1
votes

I am trying to figure out how to write my own WindowFunction but having issues, and I can not figure out why. The issue I am having is with the apply function, as it does not recognize MyWindowFunction as a valid input, so I can not compile. The data I am streaming contains (timestamp,x,y) where x and y are 0 and 1 for testing. extractTupleWithoutTs simply returns a tuple (x,y). I have been running the code with simple sum and reduce functions with success. Grateful for any help :) Using Flink 1.3

Imports:

import org.apache.flink.streaming.api.TimeCharacteristic
import org.apache.flink.streaming.api.functions.AssignerWithPeriodicWatermarks
import org.apache.flink.streaming.api.scala.function.WindowFunction
import org.apache.flink.streaming.api.watermark.Watermark
import org.apache.flink.streaming.api.windowing.windows.TimeWindow
import org.apache.flink.util.Collector

Rest of the code:

val env = StreamExecutionEnvironment.getExecutionEnvironment
env.setStreamTimeCharacteristic(TimeCharacteristic.EventTime)
val text = env.socketTextStream("localhost", 9999).assignTimestampsAndWatermarks(new TsExtractor)
val tuple = text.map( str => extractTupleWithoutTs(str))
val counts = tuple.keyBy(0).timeWindow(Time.seconds(5)).apply(new MyWindowFunction())
counts.print()
env.execute("Window Stream")

MyWindow function which is basically copy paste from example with changes of the types.
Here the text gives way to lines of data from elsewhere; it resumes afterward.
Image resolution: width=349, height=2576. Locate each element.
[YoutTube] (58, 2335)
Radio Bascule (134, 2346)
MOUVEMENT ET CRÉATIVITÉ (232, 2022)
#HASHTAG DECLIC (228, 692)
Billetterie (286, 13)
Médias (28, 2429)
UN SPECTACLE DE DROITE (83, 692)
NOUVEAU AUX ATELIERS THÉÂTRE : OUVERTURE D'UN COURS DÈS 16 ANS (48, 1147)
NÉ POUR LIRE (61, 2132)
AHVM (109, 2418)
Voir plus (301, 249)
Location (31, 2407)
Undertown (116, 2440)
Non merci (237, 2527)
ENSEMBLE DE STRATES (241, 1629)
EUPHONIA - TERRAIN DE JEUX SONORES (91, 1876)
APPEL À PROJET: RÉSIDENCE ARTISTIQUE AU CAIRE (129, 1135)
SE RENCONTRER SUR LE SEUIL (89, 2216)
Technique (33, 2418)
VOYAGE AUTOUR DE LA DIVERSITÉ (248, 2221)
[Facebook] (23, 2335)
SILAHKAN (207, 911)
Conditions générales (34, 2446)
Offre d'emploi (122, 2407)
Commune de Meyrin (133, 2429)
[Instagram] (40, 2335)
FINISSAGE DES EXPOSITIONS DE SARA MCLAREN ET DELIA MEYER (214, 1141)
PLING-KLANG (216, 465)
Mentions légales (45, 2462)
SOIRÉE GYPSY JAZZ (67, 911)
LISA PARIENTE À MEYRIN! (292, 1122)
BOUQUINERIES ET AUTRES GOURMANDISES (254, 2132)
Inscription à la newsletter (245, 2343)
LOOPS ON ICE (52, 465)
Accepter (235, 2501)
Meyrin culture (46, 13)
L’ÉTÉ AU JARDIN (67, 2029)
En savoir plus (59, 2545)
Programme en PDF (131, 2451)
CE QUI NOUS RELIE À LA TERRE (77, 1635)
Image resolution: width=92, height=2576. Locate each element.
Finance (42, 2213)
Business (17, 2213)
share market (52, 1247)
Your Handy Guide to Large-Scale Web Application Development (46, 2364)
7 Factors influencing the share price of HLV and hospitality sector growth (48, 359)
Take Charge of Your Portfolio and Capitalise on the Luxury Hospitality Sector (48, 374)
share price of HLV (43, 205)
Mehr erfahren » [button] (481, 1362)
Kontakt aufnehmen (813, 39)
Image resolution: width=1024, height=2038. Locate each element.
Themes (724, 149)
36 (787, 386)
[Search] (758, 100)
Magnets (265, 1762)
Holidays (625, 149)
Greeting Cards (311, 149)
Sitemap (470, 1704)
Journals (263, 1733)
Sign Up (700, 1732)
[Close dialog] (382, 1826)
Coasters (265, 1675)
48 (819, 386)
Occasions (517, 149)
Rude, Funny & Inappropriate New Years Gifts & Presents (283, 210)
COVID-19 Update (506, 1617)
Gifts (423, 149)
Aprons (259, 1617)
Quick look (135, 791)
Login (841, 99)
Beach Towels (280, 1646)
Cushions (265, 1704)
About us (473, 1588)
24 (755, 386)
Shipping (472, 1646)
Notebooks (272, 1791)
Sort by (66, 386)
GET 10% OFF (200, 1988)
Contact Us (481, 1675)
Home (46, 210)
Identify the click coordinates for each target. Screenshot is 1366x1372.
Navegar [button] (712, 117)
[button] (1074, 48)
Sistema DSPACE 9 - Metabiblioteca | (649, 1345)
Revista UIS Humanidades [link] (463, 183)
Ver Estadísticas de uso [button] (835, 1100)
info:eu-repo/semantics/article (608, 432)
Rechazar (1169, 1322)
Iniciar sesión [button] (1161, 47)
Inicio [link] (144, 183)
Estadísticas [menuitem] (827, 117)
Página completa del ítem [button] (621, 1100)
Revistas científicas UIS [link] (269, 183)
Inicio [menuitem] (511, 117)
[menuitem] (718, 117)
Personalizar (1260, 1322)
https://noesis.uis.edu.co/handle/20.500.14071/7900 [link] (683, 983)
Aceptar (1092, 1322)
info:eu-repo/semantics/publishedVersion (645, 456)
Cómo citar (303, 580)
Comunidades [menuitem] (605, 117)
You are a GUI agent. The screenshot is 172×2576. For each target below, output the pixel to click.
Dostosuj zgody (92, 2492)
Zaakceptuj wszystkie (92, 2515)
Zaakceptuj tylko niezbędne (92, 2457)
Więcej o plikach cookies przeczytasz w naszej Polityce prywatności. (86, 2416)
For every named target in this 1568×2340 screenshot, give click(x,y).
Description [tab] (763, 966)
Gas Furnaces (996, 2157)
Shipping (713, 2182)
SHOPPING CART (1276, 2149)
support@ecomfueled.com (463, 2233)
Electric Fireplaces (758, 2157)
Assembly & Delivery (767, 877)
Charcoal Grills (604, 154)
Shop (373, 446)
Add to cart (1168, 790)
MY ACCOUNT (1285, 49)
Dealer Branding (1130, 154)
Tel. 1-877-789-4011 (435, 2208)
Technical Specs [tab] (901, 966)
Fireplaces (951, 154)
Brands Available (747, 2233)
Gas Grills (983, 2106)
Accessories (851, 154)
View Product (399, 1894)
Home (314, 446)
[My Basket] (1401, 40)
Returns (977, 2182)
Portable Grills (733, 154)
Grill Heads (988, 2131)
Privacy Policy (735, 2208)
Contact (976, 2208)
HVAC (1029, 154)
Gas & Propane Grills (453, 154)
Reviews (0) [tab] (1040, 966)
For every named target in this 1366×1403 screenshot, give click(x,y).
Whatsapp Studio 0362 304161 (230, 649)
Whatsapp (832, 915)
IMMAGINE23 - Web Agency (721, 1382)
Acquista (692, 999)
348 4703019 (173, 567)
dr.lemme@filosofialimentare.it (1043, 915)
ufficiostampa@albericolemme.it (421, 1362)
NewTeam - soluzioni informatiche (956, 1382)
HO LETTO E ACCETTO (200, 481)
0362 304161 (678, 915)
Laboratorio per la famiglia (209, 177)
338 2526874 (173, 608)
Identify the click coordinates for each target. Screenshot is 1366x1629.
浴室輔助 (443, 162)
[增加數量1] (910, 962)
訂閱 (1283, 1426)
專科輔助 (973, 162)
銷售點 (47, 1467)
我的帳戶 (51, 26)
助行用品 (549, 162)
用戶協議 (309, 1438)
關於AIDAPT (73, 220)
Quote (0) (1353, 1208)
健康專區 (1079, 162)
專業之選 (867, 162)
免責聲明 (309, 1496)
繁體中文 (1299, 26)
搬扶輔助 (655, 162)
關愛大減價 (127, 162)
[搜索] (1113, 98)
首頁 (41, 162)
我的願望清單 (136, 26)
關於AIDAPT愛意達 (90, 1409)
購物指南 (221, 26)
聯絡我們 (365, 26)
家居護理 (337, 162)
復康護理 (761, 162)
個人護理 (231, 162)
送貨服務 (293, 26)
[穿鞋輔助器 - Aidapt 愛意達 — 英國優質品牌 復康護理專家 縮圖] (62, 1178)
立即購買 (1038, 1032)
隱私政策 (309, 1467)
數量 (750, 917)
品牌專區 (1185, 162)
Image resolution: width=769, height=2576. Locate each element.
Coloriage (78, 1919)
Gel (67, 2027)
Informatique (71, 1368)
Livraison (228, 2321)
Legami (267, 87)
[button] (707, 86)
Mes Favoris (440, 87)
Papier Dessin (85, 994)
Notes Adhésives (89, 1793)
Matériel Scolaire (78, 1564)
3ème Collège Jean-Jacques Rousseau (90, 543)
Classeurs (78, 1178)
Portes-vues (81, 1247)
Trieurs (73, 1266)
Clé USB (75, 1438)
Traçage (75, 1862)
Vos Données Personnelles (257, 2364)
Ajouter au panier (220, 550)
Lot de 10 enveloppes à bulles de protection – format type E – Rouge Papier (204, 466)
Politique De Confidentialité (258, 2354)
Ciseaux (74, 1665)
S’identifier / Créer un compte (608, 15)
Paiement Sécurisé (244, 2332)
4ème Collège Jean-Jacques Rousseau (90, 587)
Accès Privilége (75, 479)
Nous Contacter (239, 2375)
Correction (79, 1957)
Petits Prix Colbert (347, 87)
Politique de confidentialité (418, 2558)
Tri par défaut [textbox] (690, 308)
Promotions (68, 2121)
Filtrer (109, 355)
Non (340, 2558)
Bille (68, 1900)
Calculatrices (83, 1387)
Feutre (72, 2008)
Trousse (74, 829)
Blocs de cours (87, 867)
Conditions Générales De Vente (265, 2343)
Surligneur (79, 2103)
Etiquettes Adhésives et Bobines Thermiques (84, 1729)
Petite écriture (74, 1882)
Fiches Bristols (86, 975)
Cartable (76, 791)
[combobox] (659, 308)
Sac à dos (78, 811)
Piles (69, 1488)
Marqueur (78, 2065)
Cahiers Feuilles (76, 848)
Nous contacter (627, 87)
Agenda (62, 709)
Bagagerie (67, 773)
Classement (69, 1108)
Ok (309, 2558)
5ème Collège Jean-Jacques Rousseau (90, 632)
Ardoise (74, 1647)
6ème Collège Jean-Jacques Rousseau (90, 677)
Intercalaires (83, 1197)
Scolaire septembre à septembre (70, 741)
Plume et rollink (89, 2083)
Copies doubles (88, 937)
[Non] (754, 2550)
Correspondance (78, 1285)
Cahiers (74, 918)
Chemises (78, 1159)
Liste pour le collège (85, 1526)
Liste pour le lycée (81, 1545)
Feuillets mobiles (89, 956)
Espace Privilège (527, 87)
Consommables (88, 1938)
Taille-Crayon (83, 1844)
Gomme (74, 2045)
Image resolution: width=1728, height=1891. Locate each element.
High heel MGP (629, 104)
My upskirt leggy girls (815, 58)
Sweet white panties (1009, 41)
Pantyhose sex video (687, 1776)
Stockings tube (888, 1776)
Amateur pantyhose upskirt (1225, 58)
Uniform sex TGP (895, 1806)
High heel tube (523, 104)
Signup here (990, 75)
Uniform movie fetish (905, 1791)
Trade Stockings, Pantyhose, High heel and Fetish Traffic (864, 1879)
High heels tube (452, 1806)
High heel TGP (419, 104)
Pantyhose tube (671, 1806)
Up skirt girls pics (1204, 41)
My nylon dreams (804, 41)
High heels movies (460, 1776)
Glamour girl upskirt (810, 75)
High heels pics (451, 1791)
class MyWindowFunction extends WindowFunction[(Int, Int), Int, Int, TimeWindow] {
  def apply(key: Int, window: TimeWindow, input: Iterable[(Int, Int)], out: Collector[Int]): () = {
    var count = 0
    for (in <- input) {
      count = count + 1
    }
    out.collect(count)
  }
}
1

1 Answers

3
votes

The problem is the third type parameter of the WindowFunction, i.e., the type of the key. The key is declared with an index in the keyBy method (keyBy(0)). Therefore, the type of the key cannot be determined at compile time. The same problem arises, if you declare the key as a string, i.e., keyBy("f0").

There are two options to resolve this:

  1. Use a KeySelector function in keyBy to extract the key (something like keyBy(_._1)). The return type of the KeySelector function is known at compile time such that you can use a correctly typed WindowFunction with an Int key.
  2. Change the type of the third type parameter of the WindowFunction to org.apache.flink.api.java.tuple.Tuple, i.e., WindowFunction[(Int, Int), Int, org.apache.flink.api.java.tuple.Tuple, TimeWindow]. Tuple is a generic holder for the keys extracted by keyBy. In your case it will be a org.apache.flink.api.java.tuple.Tuple1. In WindowFunction.apply() you can cast Tuple to Tuple1 and access the key field by Tuple1.f0.